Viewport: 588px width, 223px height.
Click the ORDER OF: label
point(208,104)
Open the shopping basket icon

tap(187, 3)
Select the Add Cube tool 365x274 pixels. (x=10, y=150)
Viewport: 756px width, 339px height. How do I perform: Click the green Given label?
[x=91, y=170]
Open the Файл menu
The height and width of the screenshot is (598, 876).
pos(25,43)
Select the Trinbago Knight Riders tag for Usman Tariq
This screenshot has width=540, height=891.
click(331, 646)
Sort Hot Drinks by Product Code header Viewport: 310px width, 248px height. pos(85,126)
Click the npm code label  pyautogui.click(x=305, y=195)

———

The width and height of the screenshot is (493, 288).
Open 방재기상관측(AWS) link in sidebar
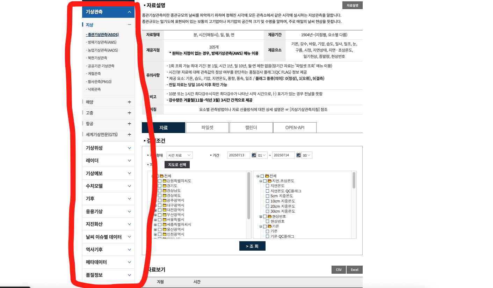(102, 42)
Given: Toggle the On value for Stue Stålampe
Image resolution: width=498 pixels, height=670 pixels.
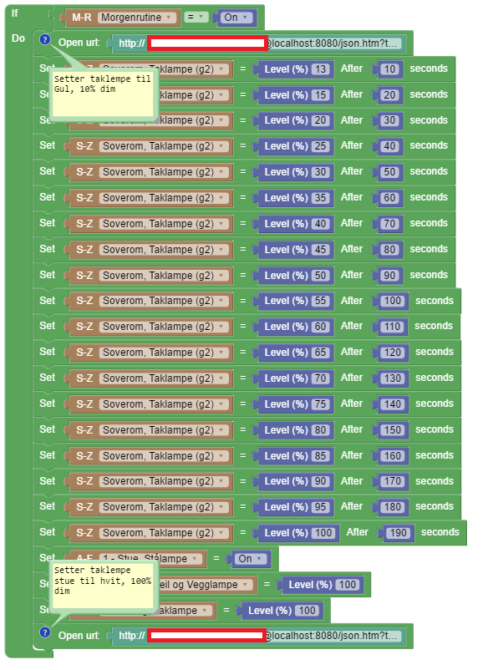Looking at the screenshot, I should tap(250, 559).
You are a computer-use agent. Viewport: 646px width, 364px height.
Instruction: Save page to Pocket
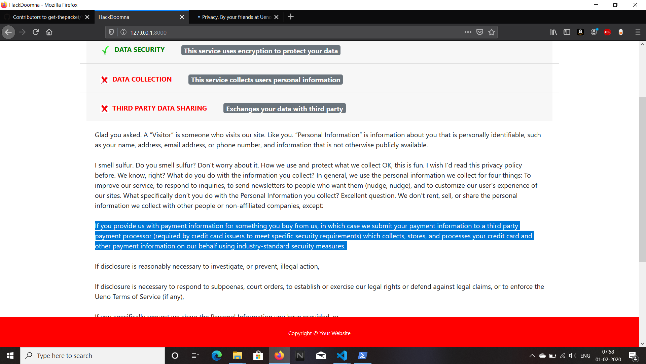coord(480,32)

———

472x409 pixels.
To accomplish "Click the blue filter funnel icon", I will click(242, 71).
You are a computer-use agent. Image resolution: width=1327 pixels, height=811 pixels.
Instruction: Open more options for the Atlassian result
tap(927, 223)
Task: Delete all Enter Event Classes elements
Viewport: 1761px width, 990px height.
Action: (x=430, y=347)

———

Print everything in the data from the line containing "Viewport: 756px width, 339px" down to the line containing "Click the npm", both included, exactly as they stand.

Viewport: 756px width, 339px height. How do I perform: Click the green Given label?
[x=91, y=170]
Open the Файл menu
The height and width of the screenshot is (598, 876).
pos(25,43)
Select the Trinbago Knight Riders tag for Usman Tariq
This screenshot has width=540, height=891.
click(331, 646)
Sort Hot Drinks by Product Code header Viewport: 310px width, 248px height. pos(85,126)
Click the npm code label  pyautogui.click(x=305, y=195)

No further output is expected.